**WHAT IS NEEDED**. Using the records below, quote only the span that opens with the line containing "dronbo (43, 1165)" and closes with the line containing "Certain Things (868, 708)", exactly and inclusively.

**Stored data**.
══════════════════════════════

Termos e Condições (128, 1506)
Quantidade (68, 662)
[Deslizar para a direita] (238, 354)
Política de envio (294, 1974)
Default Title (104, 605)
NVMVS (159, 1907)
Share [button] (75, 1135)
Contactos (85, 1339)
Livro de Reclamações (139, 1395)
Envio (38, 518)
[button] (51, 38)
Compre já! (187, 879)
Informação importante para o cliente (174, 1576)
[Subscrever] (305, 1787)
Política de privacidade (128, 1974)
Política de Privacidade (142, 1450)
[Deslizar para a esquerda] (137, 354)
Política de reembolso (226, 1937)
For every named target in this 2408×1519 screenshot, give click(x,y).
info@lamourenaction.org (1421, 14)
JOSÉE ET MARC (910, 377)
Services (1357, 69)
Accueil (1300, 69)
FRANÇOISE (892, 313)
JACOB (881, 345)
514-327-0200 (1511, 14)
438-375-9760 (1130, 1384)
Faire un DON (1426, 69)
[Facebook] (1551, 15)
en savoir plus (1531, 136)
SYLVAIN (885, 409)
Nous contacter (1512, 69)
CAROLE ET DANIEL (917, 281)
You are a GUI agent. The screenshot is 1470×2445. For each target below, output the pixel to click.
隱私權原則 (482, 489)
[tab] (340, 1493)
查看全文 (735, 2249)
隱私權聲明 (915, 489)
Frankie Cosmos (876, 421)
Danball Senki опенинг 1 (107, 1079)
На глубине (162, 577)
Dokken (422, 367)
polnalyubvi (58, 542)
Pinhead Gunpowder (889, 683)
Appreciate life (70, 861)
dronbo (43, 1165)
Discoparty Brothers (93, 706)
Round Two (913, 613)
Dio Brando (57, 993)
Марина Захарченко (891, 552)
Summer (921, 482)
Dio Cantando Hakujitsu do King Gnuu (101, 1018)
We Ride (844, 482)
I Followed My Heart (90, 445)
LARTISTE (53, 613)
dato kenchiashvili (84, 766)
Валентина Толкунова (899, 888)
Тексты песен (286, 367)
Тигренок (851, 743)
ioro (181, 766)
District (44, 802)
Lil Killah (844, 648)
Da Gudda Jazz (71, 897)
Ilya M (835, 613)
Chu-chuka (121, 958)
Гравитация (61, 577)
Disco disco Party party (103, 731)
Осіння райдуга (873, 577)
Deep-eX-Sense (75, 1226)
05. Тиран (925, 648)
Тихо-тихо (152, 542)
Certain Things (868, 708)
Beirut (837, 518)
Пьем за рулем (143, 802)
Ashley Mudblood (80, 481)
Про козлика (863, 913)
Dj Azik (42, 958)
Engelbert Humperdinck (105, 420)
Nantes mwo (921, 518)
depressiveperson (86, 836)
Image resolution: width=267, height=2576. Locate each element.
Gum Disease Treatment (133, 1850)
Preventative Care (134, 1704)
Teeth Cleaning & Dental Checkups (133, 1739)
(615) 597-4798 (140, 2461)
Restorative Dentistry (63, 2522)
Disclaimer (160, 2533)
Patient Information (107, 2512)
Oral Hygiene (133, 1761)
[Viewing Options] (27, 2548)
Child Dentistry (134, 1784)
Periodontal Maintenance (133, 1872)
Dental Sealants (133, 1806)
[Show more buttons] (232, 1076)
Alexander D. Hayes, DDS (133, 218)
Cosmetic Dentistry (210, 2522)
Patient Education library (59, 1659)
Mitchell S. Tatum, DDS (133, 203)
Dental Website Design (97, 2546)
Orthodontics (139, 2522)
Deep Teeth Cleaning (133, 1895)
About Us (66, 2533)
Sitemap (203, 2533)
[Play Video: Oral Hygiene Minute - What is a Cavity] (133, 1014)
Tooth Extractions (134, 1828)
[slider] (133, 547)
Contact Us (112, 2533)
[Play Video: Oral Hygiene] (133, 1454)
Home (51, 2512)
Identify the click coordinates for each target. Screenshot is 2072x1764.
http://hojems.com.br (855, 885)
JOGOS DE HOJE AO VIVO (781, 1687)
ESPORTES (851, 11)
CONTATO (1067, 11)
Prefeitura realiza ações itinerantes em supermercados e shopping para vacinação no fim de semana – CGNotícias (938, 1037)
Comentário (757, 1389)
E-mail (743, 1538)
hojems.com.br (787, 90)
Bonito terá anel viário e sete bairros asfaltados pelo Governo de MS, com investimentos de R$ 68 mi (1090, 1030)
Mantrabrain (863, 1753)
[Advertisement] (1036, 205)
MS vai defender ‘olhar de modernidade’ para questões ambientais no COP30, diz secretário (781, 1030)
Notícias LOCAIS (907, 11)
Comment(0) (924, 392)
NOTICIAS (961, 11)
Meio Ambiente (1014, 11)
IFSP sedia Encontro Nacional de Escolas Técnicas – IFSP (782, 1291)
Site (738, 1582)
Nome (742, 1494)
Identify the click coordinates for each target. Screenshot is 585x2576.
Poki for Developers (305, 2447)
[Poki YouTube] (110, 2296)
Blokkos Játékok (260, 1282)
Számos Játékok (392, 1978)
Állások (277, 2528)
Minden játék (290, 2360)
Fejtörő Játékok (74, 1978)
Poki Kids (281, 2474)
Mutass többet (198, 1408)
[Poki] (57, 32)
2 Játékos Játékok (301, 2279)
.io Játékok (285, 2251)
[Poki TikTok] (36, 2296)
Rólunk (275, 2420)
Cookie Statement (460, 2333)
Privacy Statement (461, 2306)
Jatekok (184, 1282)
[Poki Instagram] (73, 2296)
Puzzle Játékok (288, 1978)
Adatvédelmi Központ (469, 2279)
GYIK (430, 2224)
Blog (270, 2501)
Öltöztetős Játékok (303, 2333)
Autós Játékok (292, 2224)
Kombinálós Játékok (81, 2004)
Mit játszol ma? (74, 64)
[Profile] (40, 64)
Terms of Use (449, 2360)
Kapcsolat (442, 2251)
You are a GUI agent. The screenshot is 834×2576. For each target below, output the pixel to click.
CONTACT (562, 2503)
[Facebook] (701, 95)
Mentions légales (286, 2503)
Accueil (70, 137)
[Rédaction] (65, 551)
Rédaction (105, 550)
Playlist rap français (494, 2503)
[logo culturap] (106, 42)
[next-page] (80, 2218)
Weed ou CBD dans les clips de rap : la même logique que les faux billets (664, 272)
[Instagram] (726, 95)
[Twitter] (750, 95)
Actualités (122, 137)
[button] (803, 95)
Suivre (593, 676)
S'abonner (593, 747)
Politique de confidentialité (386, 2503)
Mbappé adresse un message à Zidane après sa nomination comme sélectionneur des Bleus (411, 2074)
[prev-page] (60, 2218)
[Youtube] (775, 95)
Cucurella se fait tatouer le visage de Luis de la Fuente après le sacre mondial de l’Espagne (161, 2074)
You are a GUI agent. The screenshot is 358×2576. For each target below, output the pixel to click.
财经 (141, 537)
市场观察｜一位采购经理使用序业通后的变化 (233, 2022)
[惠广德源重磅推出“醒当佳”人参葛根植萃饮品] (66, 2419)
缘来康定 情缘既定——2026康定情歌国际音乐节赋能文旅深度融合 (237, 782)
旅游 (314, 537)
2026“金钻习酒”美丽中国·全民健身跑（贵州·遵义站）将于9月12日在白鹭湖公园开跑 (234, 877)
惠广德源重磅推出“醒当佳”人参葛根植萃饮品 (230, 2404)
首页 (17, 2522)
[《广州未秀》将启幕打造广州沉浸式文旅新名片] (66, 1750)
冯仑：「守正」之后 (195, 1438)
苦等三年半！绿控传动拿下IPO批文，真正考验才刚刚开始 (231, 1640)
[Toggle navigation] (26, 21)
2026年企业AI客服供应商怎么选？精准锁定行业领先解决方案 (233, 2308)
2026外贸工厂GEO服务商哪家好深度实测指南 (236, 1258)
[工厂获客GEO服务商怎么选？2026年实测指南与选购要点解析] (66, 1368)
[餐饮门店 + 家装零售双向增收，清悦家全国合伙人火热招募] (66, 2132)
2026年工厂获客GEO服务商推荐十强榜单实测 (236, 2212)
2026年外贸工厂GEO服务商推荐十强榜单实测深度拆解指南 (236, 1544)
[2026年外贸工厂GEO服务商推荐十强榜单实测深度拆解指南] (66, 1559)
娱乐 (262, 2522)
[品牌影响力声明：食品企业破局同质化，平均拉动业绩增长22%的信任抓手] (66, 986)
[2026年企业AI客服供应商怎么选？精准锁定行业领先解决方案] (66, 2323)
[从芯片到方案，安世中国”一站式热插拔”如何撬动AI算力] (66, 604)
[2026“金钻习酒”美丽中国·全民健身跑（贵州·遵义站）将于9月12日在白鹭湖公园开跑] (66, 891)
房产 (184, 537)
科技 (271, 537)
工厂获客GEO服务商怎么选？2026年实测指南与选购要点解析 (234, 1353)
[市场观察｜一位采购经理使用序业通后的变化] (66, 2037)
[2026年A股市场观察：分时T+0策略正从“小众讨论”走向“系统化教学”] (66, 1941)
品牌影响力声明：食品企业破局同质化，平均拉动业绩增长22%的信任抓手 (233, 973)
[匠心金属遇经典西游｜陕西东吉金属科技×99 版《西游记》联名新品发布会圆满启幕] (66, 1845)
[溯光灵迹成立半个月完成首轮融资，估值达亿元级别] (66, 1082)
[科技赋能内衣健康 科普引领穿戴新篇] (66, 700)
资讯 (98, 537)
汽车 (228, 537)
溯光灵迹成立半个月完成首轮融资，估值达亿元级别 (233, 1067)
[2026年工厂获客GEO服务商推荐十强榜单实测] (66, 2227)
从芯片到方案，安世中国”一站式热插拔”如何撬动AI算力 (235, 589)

══════════════════════════════

**THE ANSWER**.
dronbo (43, 1165)
Discoparty Brothers (93, 706)
Round Two (913, 613)
Dio Brando (57, 993)
Марина Захарченко (891, 552)
Summer (921, 482)
Dio Cantando Hakujitsu do King Gnuu (101, 1018)
We Ride (844, 482)
I Followed My Heart (90, 445)
LARTISTE (53, 613)
dato kenchiashvili (84, 766)
Валентина Толкунова (899, 888)
Тексты песен (286, 367)
Тигренок (851, 743)
ioro (181, 766)
District (44, 802)
Lil Killah (844, 648)
Da Gudda Jazz (71, 897)
Ilya M (835, 613)
Chu-chuka (121, 958)
Гравитация (61, 577)
Disco disco Party party (103, 731)
Осіння райдуга (873, 577)
Deep-eX-Sense (75, 1226)
05. Тиран (925, 648)
Тихо-тихо (152, 542)
Certain Things (868, 708)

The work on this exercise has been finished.